**Bron**
────────

Wanneer we deze sterke gehechtheid aan en identificatie met het lichaam niet zouden hebben; wanneer we ons zouden realiseren dat wat we werkelijk zijn het lichaam overstijgt en zijn betekenis overschaduwt, zouden we de liefde niet van ons weg kunnen houden. Want dat is het doel waarom het ego onze lichamelijke identiteit handhaaft: liefde buiten houden. Daar komt onze schijnbaar instinctieve behoefte vandaan om onszelf als een lichaam te zien. Het is een misleiding en een val van het ego en als we dit kunnen zien, realiseren we ons dat we dit helemaal niet willen.

 

De schijnbaar goede reden voor de identificatie met ons lichaam is in de ogen van de Cursus niet steekhoudend. Lichamen zijn onveilige voertuigen en in het geheel niet veilig. Achter de schijnbaar goedaardige redenen die het ego aandraagt gaat een kwaadaardige motivatie schuil: het blinde geloof van het ego in de waarde van afgescheidenheid en verschil. De Cursus vraagt ons dit duistere motief in onszelf te erkennen en te verwerpen, en ons in plaats daarvan tot de eeuwige veiligheid van de Liefde Zelf te wenden: onze ware aard als Gods schepping.

────────

**Op te lossen**
[1] Kun je uit de tekst over het lichaam en het ego letterlijk overnemen wat begint bij "De schijnbaar goede" en doorloopt tot en met "als Gods schepping."?
[2] Kun je de tekst over het lichaam en het ego voortzetten vanaf het punt waar die ophoudt?
Het materiaal speelt hierbij geen enkele rol.

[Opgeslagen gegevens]
────────

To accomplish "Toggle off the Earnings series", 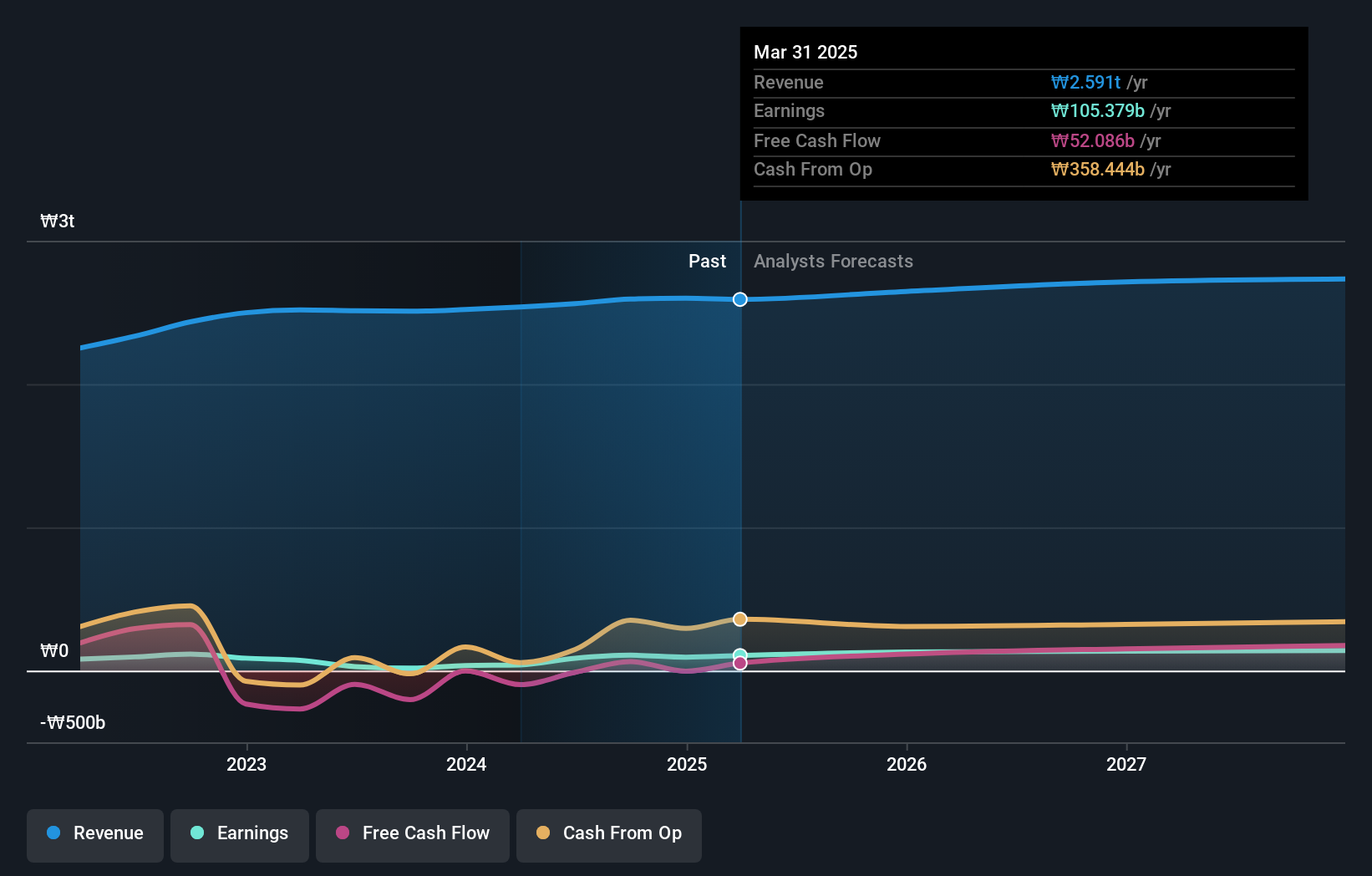I will click(x=240, y=833).
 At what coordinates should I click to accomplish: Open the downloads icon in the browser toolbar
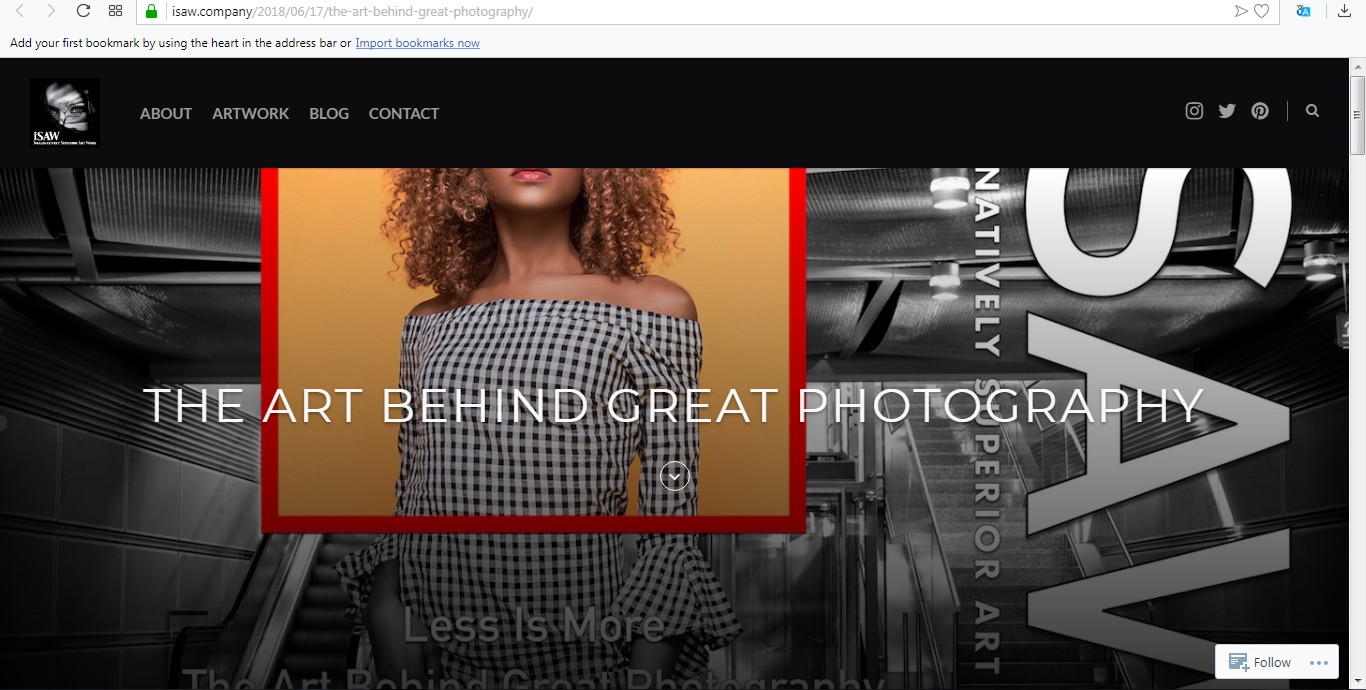tap(1343, 11)
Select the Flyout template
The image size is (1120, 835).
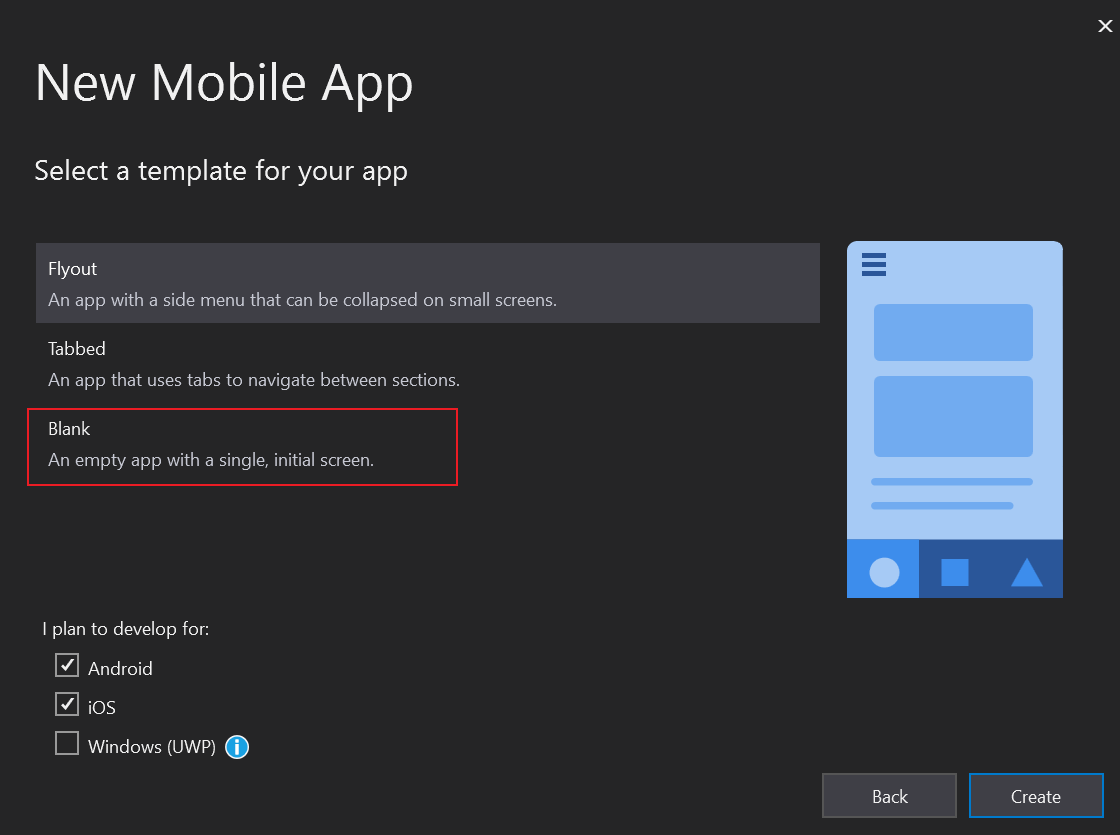[428, 283]

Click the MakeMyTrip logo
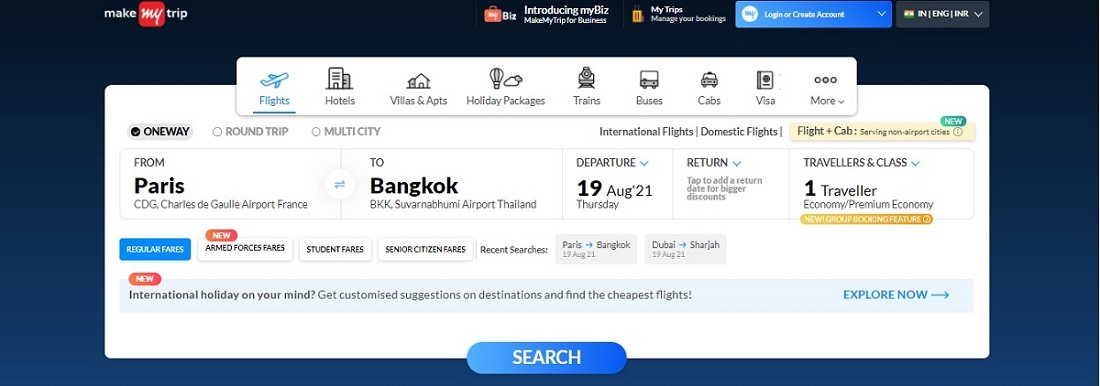click(x=146, y=14)
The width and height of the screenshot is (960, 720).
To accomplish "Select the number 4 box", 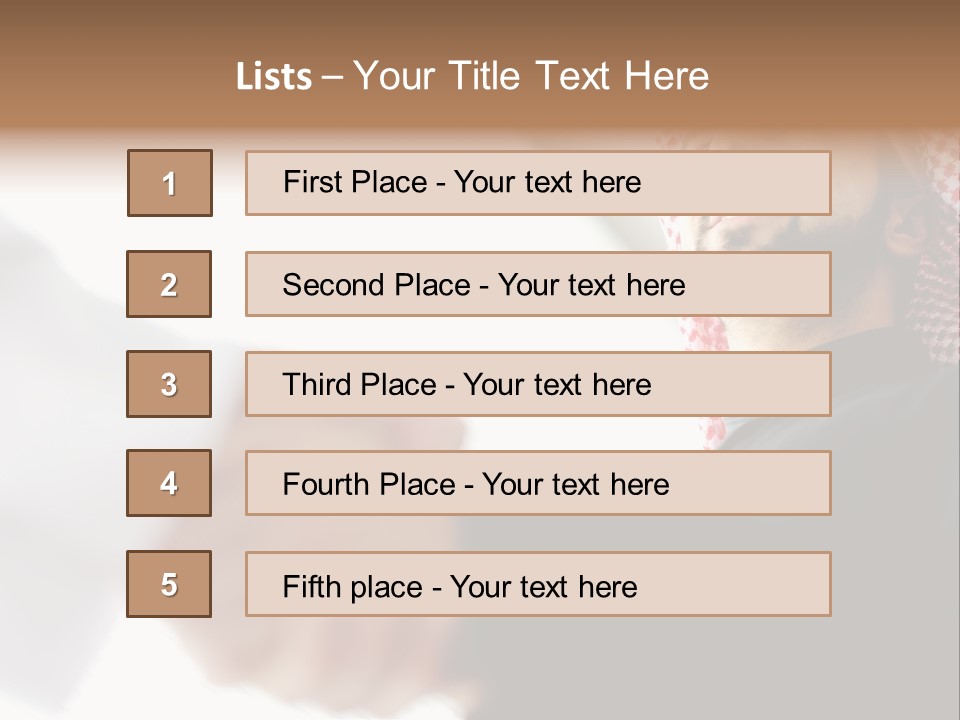I will pyautogui.click(x=169, y=483).
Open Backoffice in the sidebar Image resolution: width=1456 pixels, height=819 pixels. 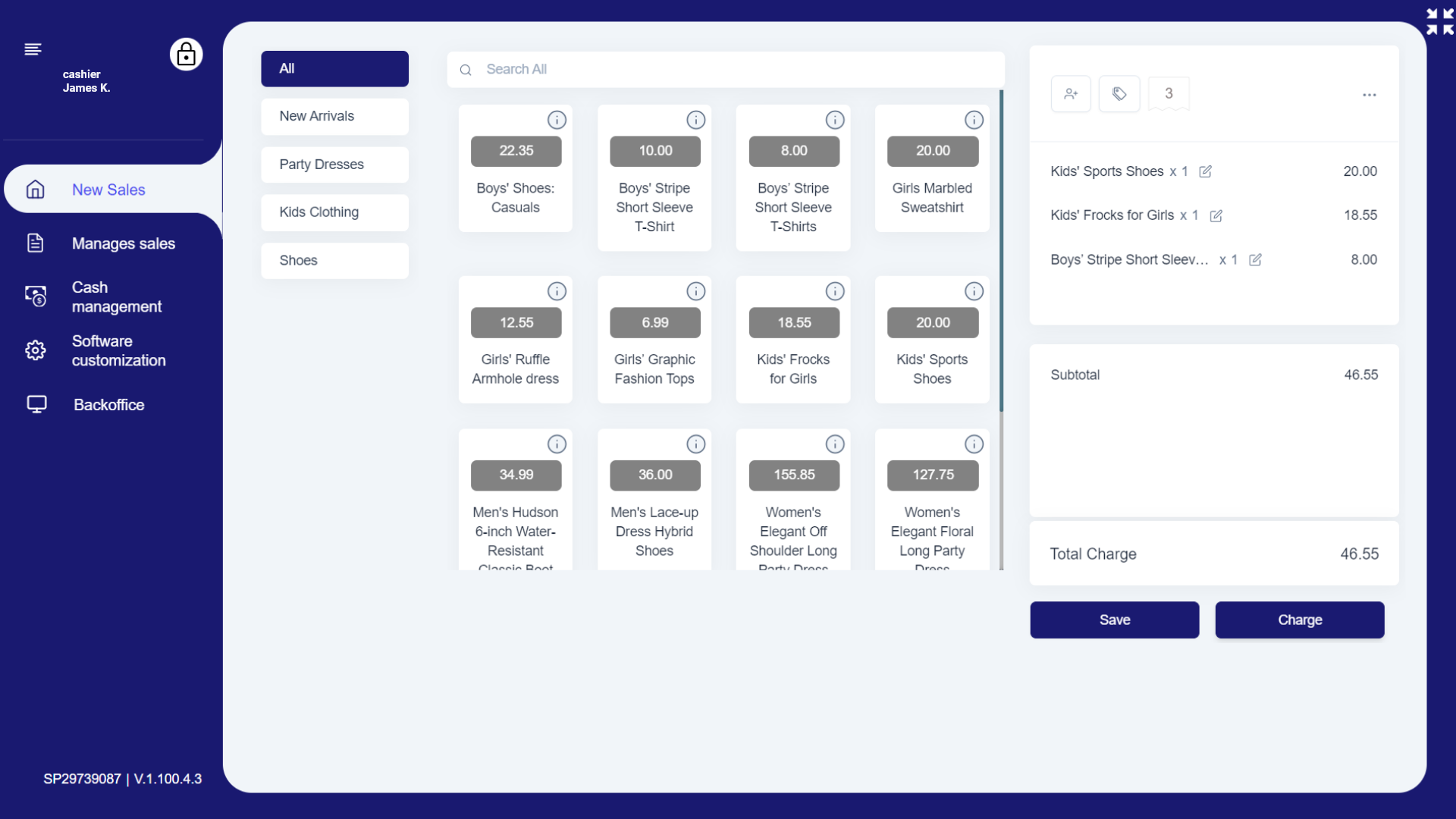point(108,405)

────────

**Antwoorden per opdracht**
[1]
De schijnbaar goede reden voor de identificatie met ons lichaam is in de ogen van de Cursus niet steekhoudend. Lichamen zijn onveilige voertuigen en in het geheel niet veilig. Achter de schijnbaar goedaardige redenen die het ego aandraagt gaat een kwaadaardige motivatie schuil: het blinde geloof van het ego in de waarde van afgescheidenheid en verschil. De Cursus vraagt ons dit duistere motief in onszelf te erkennen en te verwerpen, en ons in plaats daarvan tot de eeuwige veiligheid van de Liefde Zelf te wenden: onze ware aard als Gods schepping.

[2]
Deel 3: WdII.5.2:1-4

 

“Het lichaam is niet blijvend. Maar dit ziet hij als dubbele veiligheid. De voorbijgaande aard van Gods Zoon is immers het ‘bewijs’ dat zijn omheiningen werken en de taak uitvoeren die zijn denkgeest ze toebedeelt. Want als zijn éénzijn nog steeds onaangetast was, wie zou dan kunnen aanvallen en wie zou aangevallen kunnen worden?”

 

Het lichaam is vergankelijk, het is niet blijvend (2:1). De Bijbelse psalmist vergeleek het leven van de mens met gras, even kortstondig als een bloem in het veld en even snel verdwenen (Ps.103.15). Het bewustzijn van onze voorbijgaande aard ligt aan de oppervlakte van onze denkgeest. Dat realiseerde ik mij gisteravond weer eens, toen iemand het restaurant binnenkwam waar ik zat te eten en de gastheer begroette met de vraag: “Hoe staat het leven?” “Te kort,” antwoordde de man.

 

Je zou denken dat de kortstondigheid van het fysieke leven ons onmiddellijk zou waarschuwen voor de poging van het ego om veiligheid te zoeken in het lichaam, maar het ego verandert deze kortstondigheid snel in een bewijs van zijn gelijk. Het wil bewijzen dat de afscheiding werkelijk is. En wat is een overtuigender bewijs van afscheiding dan de fysieke dood? Het voorbijgaande leven van het lichaam “bewijst” dus dat het hek werkt: we zijn werkelijk gescheiden van elkaar en van God (2:3). We hebben het lichaam gemaakt om afscheiding te manifesteren en ziedaar – het doet het! Het ene lichaam kan het andere aanvallen en doden. Als we werkelijk één zouden zijn, zegt de logica van het ego, zou dat onmogelijk zijn.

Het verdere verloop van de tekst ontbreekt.